## Task brief
In the listing below, locate the lines that hold "agent" and copy them.

## Exercise inputs
* * * * *

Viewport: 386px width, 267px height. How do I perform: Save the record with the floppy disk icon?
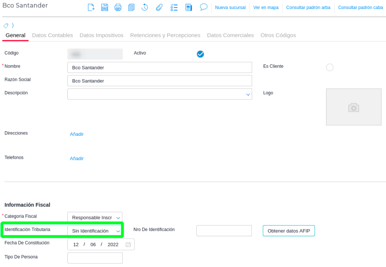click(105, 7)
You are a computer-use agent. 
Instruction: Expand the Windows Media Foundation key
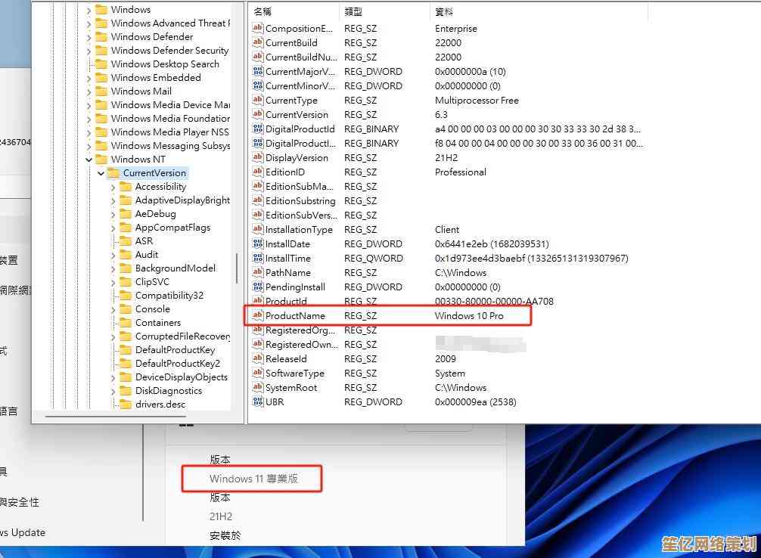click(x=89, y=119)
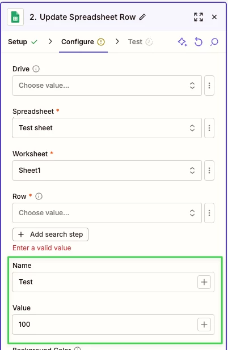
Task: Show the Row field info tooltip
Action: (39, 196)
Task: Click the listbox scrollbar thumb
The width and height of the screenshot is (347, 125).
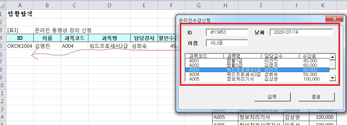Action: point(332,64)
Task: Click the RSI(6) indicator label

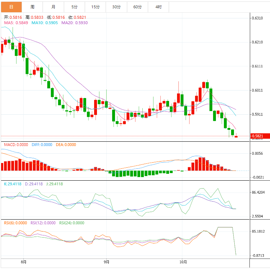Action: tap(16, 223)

* * * * *

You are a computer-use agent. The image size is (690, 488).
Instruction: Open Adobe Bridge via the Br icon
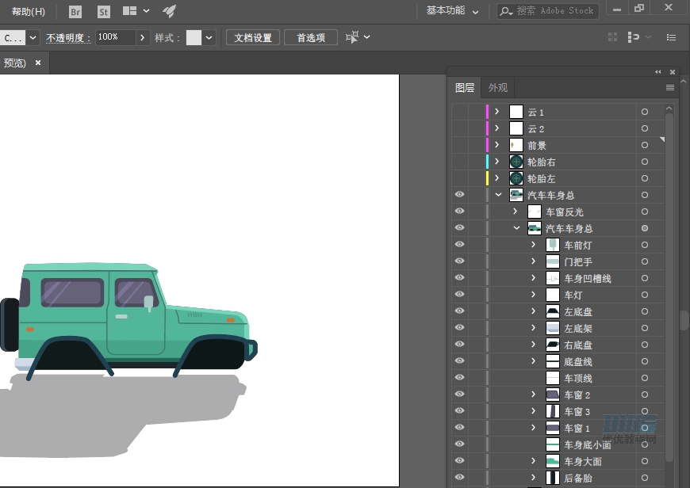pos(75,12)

* * * * *

## Solution to this problem
You are a computer-use agent. 
You are a computer-use agent. The image size is (690, 488).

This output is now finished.